This is a simple yet excellent business model. With current short-term Treasury rates around 4%, stablecoins generate about $10 billion in high-margin revenue annually for issuers. If stablecoin AUM grows to $2 trillion, annual revenue could reach $80 billion.
But today, I want to discuss something beyond Circle's business model or economic prospects, though I believe they are impressive enough.
A more important point.
Building a Comprehensive Crypto Investment Portfolio
Beyond Bitcoin, one of the oldest and most critical debates in the crypto space is: Where will value flow? To base-layer assets like Ethereum and Solana that provide core infrastructure for the decentralized economy, or to upper-layer applications (like Uniswap, Polymarket) that build revenue-generating products using this infrastructure?
Circle is a typical application layer case: it leverages public chain infrastructure while paying extremely low fees. In other words, Circle can issue stablecoins on Ethereum for less than a cent, instantly reaching hundreds of millions of global users - supporting low-cost instant cross-border transfers, accessing DeFi applications, programming through smart contracts, etc.
Just as the internet democratized global content production thirty years ago (anyone connected could publish content instantly accessible globally), public chains are achieving a similar breakthrough in finance: financial infrastructure that anyone can develop.

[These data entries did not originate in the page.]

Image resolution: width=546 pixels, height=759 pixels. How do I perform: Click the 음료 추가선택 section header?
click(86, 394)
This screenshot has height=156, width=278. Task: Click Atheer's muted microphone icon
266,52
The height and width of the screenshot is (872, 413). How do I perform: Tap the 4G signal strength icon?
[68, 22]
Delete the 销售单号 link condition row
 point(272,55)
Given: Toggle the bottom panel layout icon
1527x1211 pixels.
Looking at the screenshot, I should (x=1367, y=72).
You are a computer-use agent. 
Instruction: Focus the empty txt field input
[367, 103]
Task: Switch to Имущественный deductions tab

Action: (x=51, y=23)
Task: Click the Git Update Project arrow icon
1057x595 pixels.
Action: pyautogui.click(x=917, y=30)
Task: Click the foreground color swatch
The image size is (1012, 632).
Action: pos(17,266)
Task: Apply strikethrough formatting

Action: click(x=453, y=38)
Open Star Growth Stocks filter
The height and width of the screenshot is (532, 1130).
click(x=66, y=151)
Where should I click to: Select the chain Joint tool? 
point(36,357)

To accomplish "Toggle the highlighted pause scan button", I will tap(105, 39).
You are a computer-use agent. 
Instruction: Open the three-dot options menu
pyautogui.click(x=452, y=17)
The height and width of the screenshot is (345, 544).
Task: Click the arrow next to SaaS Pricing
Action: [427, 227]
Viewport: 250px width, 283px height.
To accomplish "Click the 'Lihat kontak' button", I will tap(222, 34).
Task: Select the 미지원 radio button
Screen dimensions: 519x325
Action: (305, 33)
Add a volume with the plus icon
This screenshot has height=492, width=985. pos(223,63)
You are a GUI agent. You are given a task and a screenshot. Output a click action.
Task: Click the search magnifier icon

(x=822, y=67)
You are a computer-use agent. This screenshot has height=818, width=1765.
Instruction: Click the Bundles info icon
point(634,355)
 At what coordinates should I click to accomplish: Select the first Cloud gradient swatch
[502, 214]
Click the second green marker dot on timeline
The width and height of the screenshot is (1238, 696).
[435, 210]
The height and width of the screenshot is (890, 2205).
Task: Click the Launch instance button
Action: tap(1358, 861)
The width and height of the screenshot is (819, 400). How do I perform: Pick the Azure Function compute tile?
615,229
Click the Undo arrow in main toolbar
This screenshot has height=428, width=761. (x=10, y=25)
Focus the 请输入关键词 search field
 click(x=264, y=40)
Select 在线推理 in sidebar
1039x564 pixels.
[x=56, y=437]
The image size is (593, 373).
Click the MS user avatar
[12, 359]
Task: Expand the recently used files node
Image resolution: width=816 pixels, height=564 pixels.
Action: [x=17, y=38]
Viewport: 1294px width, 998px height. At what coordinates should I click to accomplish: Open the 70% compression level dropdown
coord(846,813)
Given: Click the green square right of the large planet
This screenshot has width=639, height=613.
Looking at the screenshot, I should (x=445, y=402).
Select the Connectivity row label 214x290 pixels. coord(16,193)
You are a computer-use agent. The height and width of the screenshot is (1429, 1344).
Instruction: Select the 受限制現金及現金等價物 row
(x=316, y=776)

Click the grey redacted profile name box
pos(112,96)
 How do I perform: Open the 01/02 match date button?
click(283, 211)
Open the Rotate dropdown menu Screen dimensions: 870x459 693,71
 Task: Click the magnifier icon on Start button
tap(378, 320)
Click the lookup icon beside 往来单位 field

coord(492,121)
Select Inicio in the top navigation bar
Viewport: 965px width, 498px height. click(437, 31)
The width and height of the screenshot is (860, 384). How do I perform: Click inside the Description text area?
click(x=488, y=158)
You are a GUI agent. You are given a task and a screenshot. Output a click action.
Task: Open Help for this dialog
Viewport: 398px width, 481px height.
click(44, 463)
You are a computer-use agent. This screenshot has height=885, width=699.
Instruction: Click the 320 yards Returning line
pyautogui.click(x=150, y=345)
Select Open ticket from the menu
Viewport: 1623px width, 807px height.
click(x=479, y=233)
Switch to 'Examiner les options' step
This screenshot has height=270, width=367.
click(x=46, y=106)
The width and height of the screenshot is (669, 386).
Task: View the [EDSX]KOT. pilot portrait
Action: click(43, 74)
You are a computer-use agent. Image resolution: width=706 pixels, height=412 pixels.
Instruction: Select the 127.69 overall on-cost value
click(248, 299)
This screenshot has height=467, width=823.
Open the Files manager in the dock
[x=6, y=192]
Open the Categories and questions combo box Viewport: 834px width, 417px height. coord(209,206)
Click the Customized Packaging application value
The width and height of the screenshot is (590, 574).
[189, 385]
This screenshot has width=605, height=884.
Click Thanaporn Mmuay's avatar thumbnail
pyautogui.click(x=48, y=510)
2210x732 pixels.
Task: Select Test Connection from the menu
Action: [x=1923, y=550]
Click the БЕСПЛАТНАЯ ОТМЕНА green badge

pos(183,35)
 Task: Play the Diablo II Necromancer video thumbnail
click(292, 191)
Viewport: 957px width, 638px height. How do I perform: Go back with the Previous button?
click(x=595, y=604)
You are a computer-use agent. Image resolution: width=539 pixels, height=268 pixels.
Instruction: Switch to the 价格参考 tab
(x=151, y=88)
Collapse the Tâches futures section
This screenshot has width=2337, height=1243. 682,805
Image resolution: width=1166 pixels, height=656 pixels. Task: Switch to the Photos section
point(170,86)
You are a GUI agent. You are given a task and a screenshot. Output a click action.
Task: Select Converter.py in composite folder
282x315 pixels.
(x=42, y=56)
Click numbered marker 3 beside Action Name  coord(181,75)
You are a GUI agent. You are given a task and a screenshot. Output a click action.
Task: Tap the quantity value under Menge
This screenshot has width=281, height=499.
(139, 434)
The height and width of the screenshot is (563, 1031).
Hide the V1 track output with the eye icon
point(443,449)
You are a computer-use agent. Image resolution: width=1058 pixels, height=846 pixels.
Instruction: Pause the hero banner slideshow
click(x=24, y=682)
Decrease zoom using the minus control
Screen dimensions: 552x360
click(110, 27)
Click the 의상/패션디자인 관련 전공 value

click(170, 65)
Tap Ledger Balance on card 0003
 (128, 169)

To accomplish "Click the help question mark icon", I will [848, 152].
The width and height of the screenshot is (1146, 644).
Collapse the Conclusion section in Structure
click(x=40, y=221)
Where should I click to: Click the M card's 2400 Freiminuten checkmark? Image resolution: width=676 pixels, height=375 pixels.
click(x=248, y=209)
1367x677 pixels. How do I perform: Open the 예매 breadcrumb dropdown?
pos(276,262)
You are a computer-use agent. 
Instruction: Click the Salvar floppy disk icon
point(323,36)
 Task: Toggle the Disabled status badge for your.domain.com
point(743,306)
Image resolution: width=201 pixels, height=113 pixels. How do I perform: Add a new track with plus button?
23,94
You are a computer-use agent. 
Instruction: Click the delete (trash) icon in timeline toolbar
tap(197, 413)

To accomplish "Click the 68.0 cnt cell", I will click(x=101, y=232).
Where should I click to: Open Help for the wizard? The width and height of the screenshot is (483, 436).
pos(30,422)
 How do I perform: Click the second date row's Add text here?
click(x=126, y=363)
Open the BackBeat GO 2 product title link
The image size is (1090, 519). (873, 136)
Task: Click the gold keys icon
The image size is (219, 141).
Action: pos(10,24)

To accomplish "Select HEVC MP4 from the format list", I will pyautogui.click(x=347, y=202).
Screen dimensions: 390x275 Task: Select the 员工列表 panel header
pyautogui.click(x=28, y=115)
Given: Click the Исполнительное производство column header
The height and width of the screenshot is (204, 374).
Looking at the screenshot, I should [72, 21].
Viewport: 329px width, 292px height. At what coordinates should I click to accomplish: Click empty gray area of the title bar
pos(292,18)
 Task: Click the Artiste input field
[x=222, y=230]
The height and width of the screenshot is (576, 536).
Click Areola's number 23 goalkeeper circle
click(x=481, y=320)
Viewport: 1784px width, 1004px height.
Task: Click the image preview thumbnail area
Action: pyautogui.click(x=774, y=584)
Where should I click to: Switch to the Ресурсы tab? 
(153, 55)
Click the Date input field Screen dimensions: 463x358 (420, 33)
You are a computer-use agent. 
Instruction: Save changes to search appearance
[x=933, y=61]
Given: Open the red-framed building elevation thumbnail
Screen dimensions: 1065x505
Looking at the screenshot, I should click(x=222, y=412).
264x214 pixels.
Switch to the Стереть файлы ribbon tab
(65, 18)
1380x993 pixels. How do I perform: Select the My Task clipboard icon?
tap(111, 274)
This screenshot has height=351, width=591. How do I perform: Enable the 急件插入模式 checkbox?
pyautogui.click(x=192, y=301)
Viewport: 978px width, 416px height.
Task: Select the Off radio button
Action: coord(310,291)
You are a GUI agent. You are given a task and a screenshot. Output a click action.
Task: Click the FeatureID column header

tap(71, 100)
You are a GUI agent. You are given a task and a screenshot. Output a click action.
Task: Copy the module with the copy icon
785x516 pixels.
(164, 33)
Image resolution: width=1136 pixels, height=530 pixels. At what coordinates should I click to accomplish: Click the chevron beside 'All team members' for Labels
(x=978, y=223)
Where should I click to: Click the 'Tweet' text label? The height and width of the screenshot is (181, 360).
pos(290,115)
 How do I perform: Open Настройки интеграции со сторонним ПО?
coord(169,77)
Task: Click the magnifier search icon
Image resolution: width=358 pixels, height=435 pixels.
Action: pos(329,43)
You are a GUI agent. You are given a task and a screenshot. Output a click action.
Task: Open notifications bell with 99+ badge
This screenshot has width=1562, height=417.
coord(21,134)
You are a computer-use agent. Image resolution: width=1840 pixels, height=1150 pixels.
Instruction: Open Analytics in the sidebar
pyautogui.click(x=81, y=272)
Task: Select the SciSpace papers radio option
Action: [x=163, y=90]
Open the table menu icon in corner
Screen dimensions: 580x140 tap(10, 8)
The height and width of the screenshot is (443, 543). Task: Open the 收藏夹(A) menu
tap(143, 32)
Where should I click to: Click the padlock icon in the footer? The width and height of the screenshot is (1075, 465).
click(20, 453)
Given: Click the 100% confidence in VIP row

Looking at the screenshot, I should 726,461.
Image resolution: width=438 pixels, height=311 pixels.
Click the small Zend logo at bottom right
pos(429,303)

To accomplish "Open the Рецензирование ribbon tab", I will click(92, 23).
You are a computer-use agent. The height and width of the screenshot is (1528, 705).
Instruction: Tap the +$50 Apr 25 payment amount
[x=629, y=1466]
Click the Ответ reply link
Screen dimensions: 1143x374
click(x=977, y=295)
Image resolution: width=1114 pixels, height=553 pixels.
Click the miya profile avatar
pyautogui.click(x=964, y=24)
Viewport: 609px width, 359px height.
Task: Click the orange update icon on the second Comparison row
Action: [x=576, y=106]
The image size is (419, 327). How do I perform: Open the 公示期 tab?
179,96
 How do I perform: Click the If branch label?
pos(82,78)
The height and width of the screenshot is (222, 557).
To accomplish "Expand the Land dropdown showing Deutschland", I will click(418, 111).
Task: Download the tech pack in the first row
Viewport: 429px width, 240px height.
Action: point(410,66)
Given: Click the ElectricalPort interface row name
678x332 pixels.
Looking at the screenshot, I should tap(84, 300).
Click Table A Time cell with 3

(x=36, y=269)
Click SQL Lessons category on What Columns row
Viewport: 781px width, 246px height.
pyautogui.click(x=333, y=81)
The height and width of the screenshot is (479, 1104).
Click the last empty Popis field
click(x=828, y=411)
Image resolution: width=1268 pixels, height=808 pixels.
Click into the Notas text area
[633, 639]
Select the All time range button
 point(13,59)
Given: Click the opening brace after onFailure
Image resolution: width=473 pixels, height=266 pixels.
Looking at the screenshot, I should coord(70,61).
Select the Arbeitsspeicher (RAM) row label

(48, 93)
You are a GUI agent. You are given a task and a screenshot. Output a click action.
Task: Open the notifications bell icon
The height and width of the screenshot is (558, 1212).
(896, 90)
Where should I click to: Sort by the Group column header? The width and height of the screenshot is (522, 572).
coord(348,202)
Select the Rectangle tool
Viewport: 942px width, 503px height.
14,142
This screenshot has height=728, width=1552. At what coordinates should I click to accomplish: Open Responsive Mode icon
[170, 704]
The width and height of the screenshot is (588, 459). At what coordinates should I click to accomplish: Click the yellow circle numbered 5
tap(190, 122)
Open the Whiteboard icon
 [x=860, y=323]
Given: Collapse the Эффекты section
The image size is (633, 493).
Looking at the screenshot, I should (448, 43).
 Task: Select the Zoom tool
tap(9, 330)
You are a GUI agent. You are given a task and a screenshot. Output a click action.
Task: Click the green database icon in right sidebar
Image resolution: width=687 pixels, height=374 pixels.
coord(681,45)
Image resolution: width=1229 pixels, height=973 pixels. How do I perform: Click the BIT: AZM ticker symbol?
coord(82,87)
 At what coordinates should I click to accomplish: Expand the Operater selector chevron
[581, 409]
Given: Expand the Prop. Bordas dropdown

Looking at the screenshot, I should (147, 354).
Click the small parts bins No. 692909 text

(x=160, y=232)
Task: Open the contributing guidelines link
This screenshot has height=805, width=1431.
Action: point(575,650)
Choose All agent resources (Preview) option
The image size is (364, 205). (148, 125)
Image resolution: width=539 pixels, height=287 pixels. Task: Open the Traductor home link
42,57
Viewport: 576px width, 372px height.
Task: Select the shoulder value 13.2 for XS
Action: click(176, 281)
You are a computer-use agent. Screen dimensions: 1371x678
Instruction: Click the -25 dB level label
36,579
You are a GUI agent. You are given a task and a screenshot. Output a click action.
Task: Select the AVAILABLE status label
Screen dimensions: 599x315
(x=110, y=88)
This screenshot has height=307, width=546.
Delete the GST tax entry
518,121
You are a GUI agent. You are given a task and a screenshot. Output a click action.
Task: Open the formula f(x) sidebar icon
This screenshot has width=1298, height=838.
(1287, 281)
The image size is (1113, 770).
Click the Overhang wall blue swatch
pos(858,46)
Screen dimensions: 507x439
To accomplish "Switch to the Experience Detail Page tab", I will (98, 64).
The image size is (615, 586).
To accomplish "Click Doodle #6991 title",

This is not limited to Circle and stablecoins. More and more crypto-related public companies are building new business models based on blockchain:
Coinbase generates significant revenue from its Layer-2 network Base deployed on Ethereum;
Galaxy, known for crypto trading, could earn nearly $100 million annually from staking services;
Mastercard operates platforms integrated with blockchains like Ethereum and Avalanche, helping businesses conduct more efficient lending and cross-border payments.
This means that multiple parts of the crypto ecosystem will form a symbiotic relationship in the long term: core infrastructure will increase in value as more applications are integrated, and the application layer will create value as the infrastructure continues to improve.
Of course, we cannot be certain which will capture more value - the blockchain itself or the companies built on it - which is why I believe the optimal strategy is to allocate to both.